* Do this *
Decide whether each statement agrees with the passage about the family's journey back from China, answering yes or no and quoting the words of the passage that settle it: (a) Divers retrieved the coins thrown by passengers using their hands. (b) Martin and Birgit returned to China as missionaries. (c) Martin traveled 150 days a year throughout Sweden giving lectures.

* Text to read *
Fortunately, the boys improved during the trip and survived, likely due to access to clean water and fresh air.The journey back from China was a true adventure for the boys.

The boat made stops at many ports, where locals attempted to entertain the passengers to earn money. Divers asked passengers to throw coins into the water, which they then retrieved with their mouths, keeping the coins for themselves. While passing through the Suez Canal, a magician performed a trick. Kurt and his brother each held their father’s hands, and the magician made chickens appear from the boys’ trouser legs.

The announcement of Kurt’s birth in Sinims Land, the mission paper.

After returning to Sweden, they initially settled in Gothenburg. However, Kurt’s parents always harbored a desire to return to China and attempted to do so several times. For Kurt, this was very traumatic, as he feared being left in Sweden and having to stay at the missionary home instead of with his parents. Fortunately for Kurt and his siblings, Martin and Birgit did not return to China as missionaries. Instead, Martin became the secretary for the Swedish Mission in China, based in Sweden. He then traveled 150 days a year throughout Sweden, delivering lectures in various chapels and mission houses.

* Material *
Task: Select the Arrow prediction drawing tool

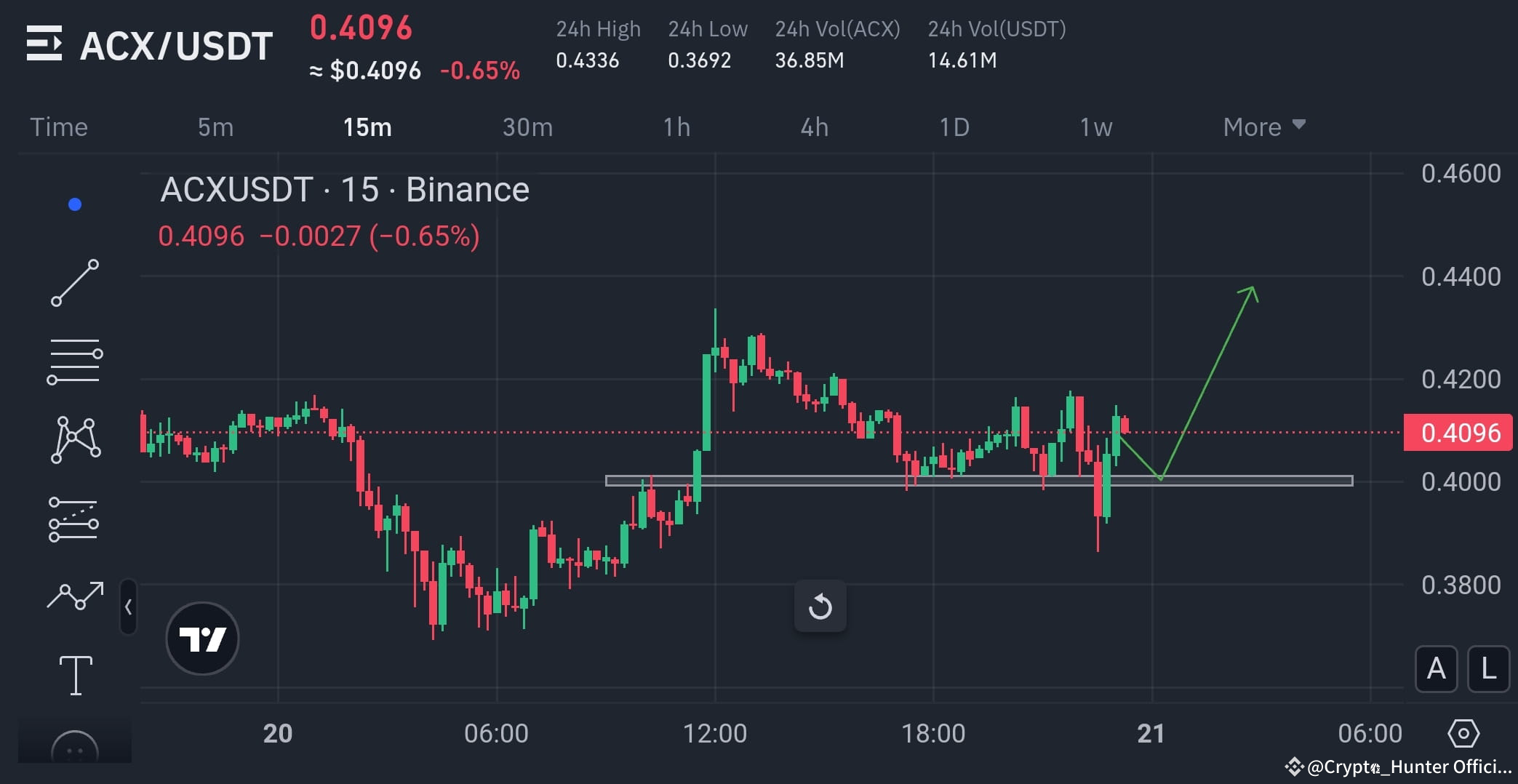Action: click(x=75, y=596)
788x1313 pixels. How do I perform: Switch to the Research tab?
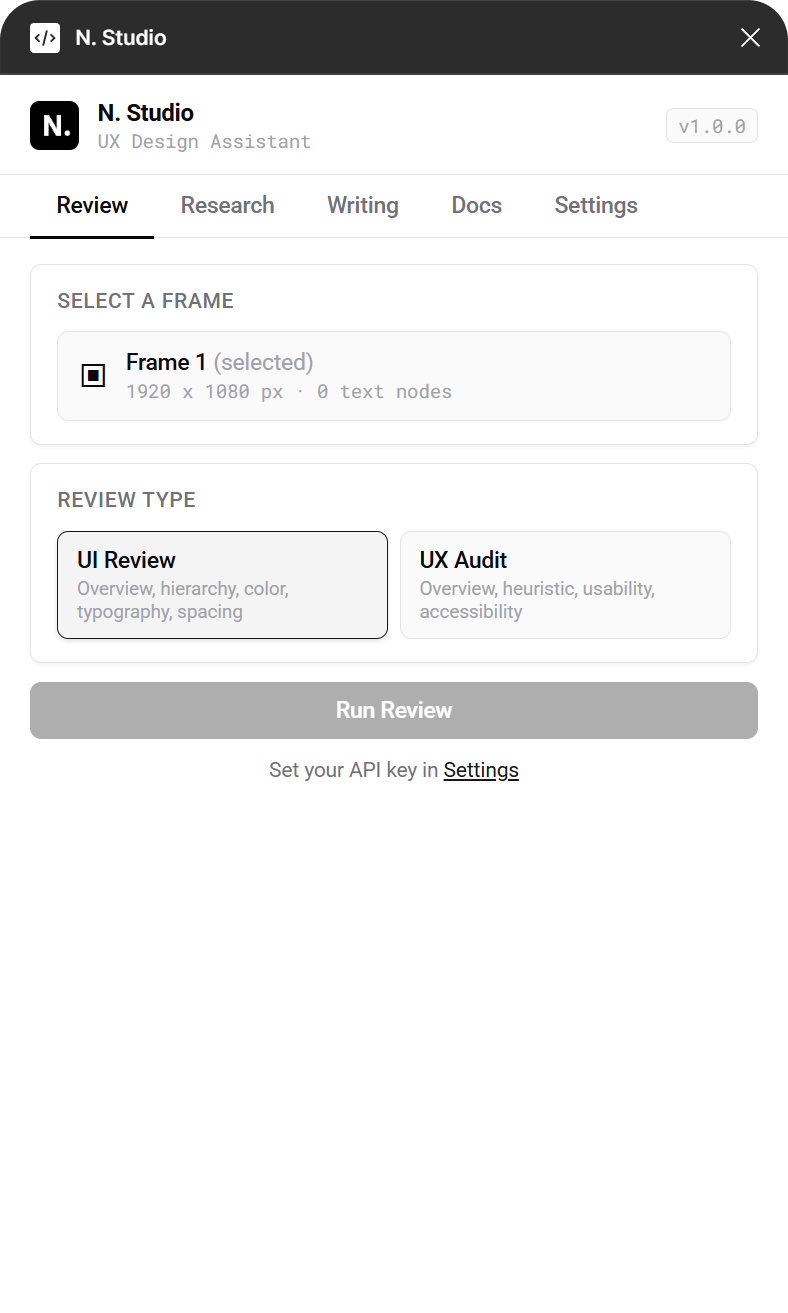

* Solution for this task *
(a) No: "which they then retrieved with their mouths"
(b) No: "Martin and Birgit did not return to China as missionaries"
(c) Yes: "He then traveled 150 days a year throughout Sweden, delivering lectures in various chapels and mission houses"